(Items listed in a dataset)
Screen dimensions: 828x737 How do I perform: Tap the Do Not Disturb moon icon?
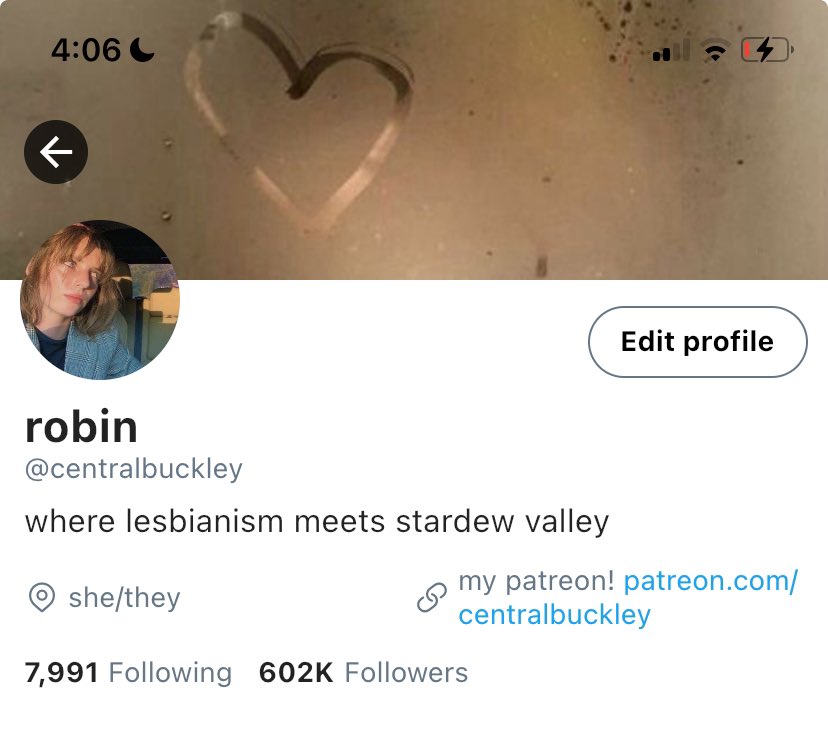coord(142,50)
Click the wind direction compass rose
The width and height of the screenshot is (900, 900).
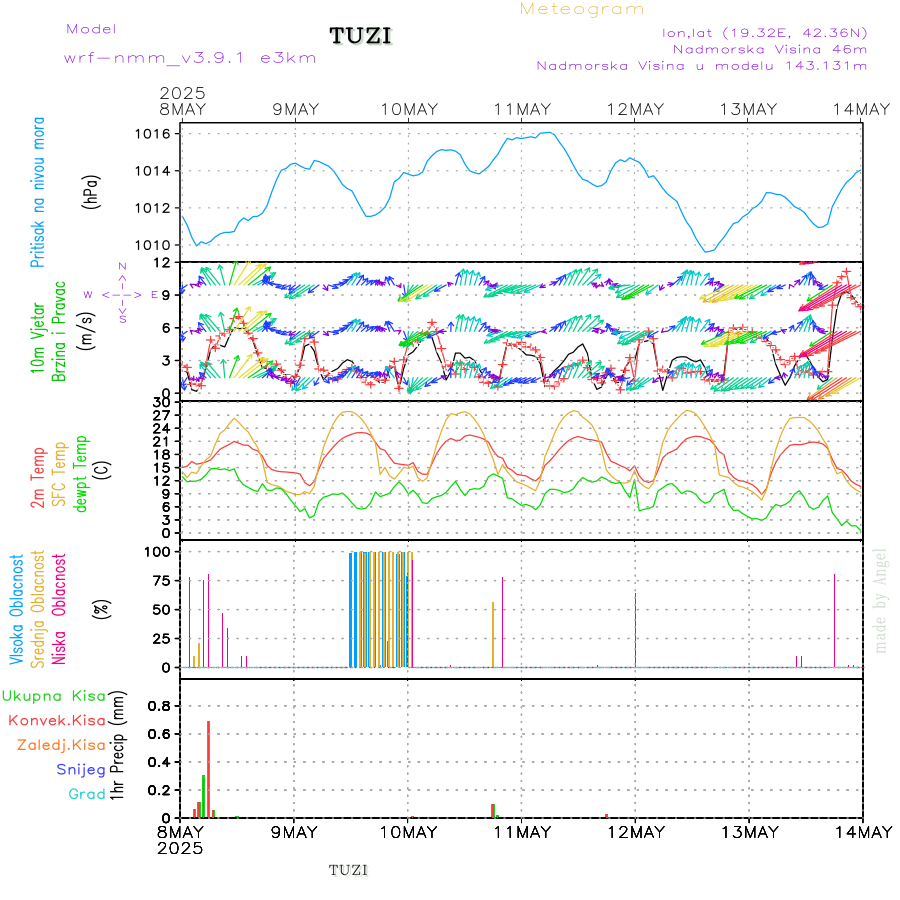(122, 294)
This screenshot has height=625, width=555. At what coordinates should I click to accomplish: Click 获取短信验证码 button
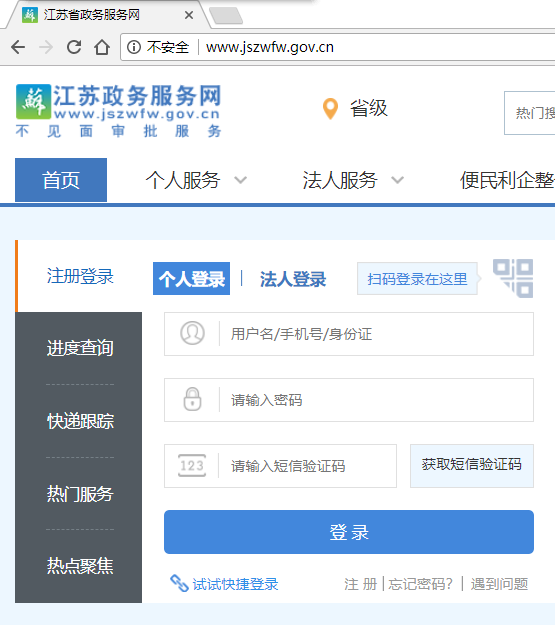472,466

(Task directions) Your answer must contain the full data, repeated exactly, without pictures.

(Result for this task)
Screen dimensions: 828x737 How do I perform: Tap the Do Not Disturb moon icon?
coord(142,50)
Click the wind direction compass rose
The width and height of the screenshot is (900, 900).
(122, 294)
This screenshot has height=625, width=555. At what coordinates should I click to accomplish: Click 获取短信验证码 button
472,466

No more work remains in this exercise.